Hate crimes are on the increase in Florida. A new report from Florida's attorney general finds a 22 percent increase in hate crime in the state.
State law defines hate crimes as acts initiated or perpetrated because of a bias against the victim. An offense designated a hate crime conviction carries enhanced penalties.
“The local law enforcement agencies are required to submit hate crimes each year. A report is compiled, local law enforcement submits to FDLE,” said spokeswoman Gretl Plessinger.
The majority of the 170 reported crimes in the most recent report were against racial minorities, with LGBT people being the No. 2 target. The numbers are the highest since 2008.
Fewer hate crimes were committed because of religion or national origin.
Victim advocates say the numbers are likely to get worse before they get better.
NAACP’s Dale Landry says his group is seeing an alarming number of incidents from groups promoting hatred.
“There’s been a lot of this behavior, the question is, is it getting ready to erupt or do we go in and stop it,” Landry said.
Attorney General Pam Bondi says hate crimes are senseless acts based on hatred, but groups are pointing at her and other state leaders for the rise in hate crimes.
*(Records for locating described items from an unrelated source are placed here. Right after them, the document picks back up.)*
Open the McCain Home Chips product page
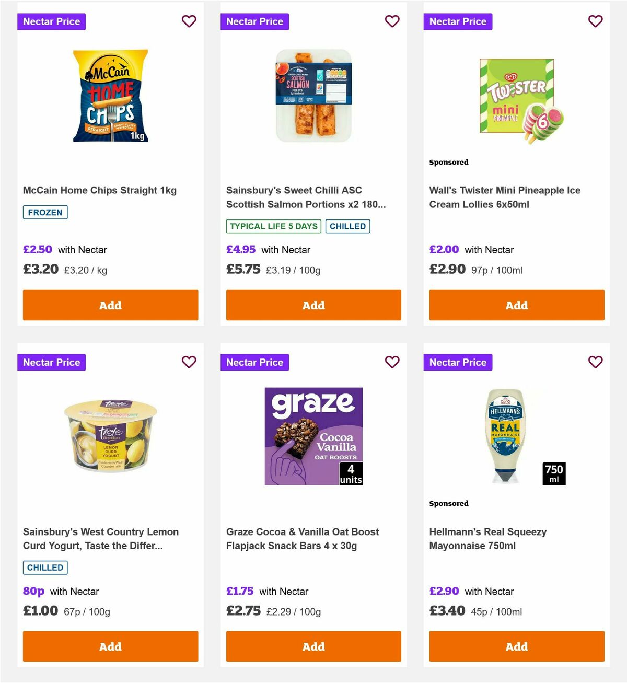This screenshot has height=683, width=627. 100,190
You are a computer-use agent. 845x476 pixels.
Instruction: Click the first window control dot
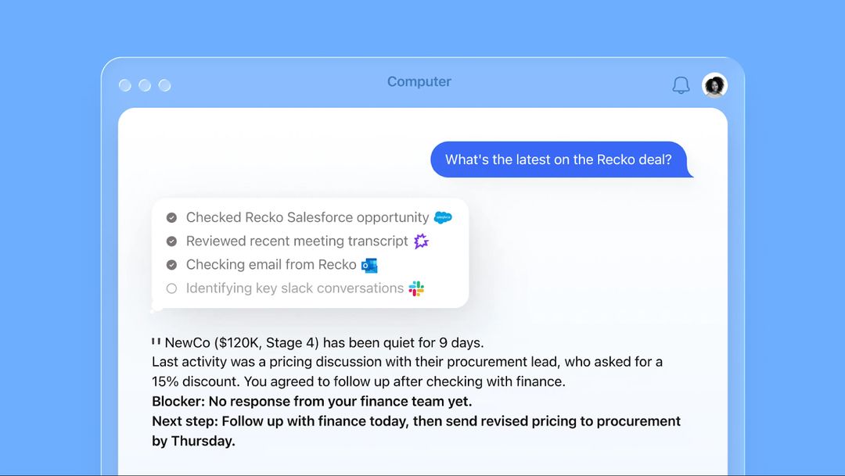125,85
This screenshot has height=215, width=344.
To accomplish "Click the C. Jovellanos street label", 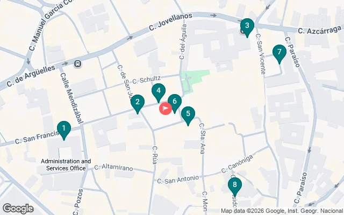I will [171, 22].
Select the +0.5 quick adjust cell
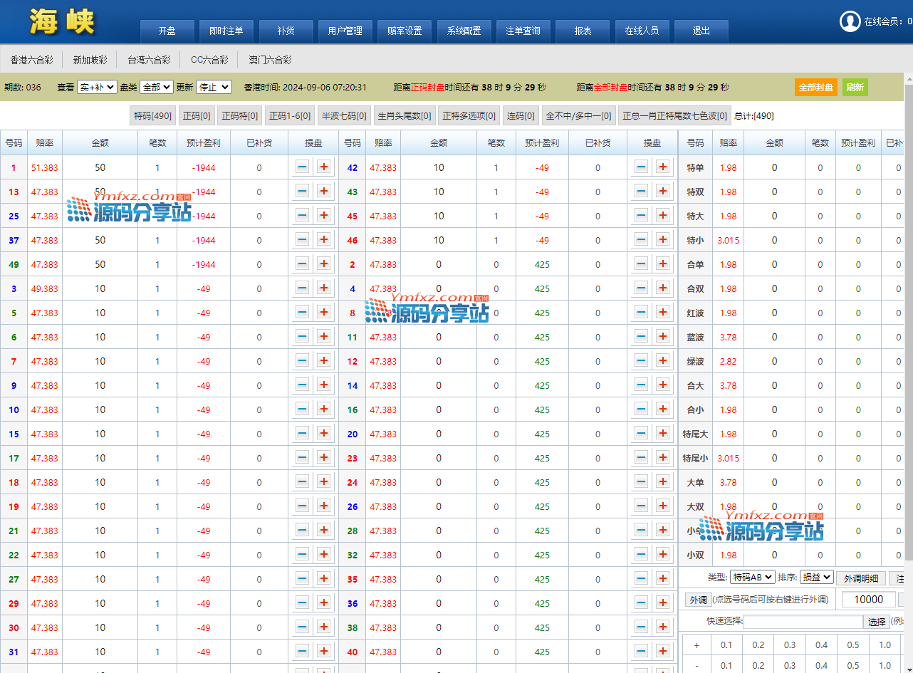The image size is (913, 673). (x=852, y=645)
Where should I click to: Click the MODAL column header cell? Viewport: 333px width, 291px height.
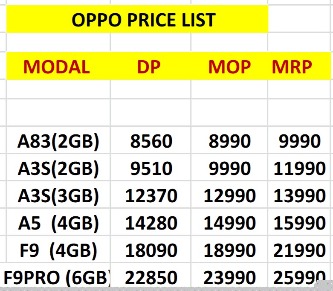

“Things are starting to head back to where they were in the past because of a lack of leadership and a lack of a call of unity,” Landry said.
Orange, Brevard and Alachua counties reported the largest number of hate crimes. In Alachua County, home to the University of Florida, the Ku Klux Klan has been distributing recruiting flyers.
Gov. Rick Scott wasn’t available Thursday for interview about the hate crime increase, but his press office sent a statement about overall crime saying: “Gov. Scott is proud that Florida is at a 42-year low in crime and that we are on a path to a 43-year crime low.”